Written instruction: Swap "Streaming Media" for "Video Collections" and write out the data below again, leaving everything else unchanged.
════════
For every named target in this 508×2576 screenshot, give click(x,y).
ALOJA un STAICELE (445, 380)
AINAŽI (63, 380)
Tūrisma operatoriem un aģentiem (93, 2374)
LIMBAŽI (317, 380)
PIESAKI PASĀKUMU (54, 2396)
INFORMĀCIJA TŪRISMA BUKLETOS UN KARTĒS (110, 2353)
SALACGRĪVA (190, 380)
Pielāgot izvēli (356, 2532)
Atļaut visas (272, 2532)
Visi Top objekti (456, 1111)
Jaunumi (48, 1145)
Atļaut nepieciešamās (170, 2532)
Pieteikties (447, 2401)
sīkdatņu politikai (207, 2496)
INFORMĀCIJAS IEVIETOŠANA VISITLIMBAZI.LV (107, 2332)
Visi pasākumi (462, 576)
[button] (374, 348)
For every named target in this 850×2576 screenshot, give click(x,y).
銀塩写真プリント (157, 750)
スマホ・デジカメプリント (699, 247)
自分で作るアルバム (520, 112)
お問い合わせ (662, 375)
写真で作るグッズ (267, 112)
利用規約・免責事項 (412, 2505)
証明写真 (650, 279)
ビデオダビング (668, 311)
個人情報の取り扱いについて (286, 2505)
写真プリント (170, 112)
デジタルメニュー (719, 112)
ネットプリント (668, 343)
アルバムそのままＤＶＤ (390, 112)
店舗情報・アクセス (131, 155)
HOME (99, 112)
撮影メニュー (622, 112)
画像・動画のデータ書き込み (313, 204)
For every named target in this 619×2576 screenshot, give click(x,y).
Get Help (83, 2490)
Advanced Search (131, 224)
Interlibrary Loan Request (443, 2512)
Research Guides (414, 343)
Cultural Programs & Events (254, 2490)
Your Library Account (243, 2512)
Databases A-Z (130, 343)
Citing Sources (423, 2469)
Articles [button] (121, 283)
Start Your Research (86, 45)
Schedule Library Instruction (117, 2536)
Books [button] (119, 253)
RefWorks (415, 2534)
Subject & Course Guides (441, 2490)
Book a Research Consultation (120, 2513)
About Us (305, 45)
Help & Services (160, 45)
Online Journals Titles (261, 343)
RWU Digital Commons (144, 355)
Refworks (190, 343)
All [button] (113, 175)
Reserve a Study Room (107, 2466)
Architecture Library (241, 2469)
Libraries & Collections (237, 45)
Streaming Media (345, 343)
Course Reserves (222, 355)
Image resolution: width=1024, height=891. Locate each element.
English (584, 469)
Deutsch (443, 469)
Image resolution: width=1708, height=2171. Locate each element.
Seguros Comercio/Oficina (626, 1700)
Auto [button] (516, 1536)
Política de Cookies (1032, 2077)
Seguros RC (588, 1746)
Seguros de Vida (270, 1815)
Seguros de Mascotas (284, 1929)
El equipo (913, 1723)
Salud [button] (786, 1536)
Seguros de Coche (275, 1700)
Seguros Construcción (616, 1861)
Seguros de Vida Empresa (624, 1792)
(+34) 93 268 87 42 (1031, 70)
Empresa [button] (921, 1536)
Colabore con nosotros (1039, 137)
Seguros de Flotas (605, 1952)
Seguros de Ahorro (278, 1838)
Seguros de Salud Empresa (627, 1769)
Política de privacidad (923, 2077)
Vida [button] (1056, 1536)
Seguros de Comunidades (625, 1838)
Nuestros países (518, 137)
════════
Task output:
For every named target in this 508×2576 screenshot, give click(x,y).
ALOJA un STAICELE (445, 380)
AINAŽI (63, 380)
Tūrisma operatoriem un aģentiem (93, 2374)
LIMBAŽI (317, 380)
PIESAKI PASĀKUMU (54, 2396)
INFORMĀCIJA TŪRISMA BUKLETOS UN KARTĒS (110, 2353)
SALACGRĪVA (190, 380)
Pielāgot izvēli (356, 2532)
Atļaut visas (272, 2532)
Visi Top objekti (456, 1111)
Jaunumi (48, 1145)
Atļaut nepieciešamās (170, 2532)
Pieteikties (447, 2401)
sīkdatņu politikai (207, 2496)
INFORMĀCIJAS IEVIETOŠANA VISITLIMBAZI.LV (107, 2332)
Visi pasākumi (462, 576)
[button] (374, 348)
For every named target in this 850×2576 screenshot, give click(x,y).
銀塩写真プリント (157, 750)
スマホ・デジカメプリント (699, 247)
自分で作るアルバム (520, 112)
お問い合わせ (662, 375)
写真で作るグッズ (267, 112)
利用規約・免責事項 (412, 2505)
証明写真 (650, 279)
ビデオダビング (668, 311)
個人情報の取り扱いについて (286, 2505)
写真プリント (170, 112)
デジタルメニュー (719, 112)
ネットプリント (668, 343)
アルバムそのままＤＶＤ (390, 112)
店舗情報・アクセス (131, 155)
HOME (99, 112)
撮影メニュー (622, 112)
画像・動画のデータ書き込み (313, 204)
For every named target in this 619×2576 screenshot, give click(x,y).
Get Help (83, 2490)
Advanced Search (131, 224)
Interlibrary Loan Request (443, 2512)
Research Guides (414, 343)
Cultural Programs & Events (254, 2490)
Your Library Account (243, 2512)
Databases A-Z (130, 343)
Citing Sources (423, 2469)
Articles [button] (121, 283)
Start Your Research (86, 45)
Schedule Library Instruction (117, 2536)
Books [button] (119, 253)
RefWorks (415, 2534)
Subject & Course Guides (441, 2490)
Book a Research Consultation (120, 2513)
About Us (305, 45)
Help & Services (160, 45)
Online Journals Titles (261, 343)
RWU Digital Commons (144, 355)
Refworks (190, 343)
All [button] (113, 175)
Reserve a Study Room (107, 2466)
Architecture Library (241, 2469)
Libraries & Collections (237, 45)
Video Collections (345, 343)
Course Reserves (222, 355)
Image resolution: width=1024, height=891. Locate each element.
English (584, 469)
Deutsch (443, 469)
Image resolution: width=1708, height=2171. Locate each element.
Seguros Comercio/Oficina (626, 1700)
Auto [button] (516, 1536)
Política de Cookies (1032, 2077)
Seguros RC (588, 1746)
Seguros de Vida (270, 1815)
Seguros de Mascotas (284, 1929)
El equipo (913, 1723)
Salud [button] (786, 1536)
Seguros de Coche (275, 1700)
Seguros Construcción (616, 1861)
Seguros de Vida Empresa (624, 1792)
(+34) 93 268 87 42 (1031, 70)
Empresa [button] (921, 1536)
Colabore con nosotros (1039, 137)
Seguros de Flotas (605, 1952)
Seguros de Ahorro (278, 1838)
Seguros de Salud Empresa (627, 1769)
Política de privacidad (923, 2077)
Vida [button] (1056, 1536)
Seguros de Comunidades (625, 1838)
Nuestros países (518, 137)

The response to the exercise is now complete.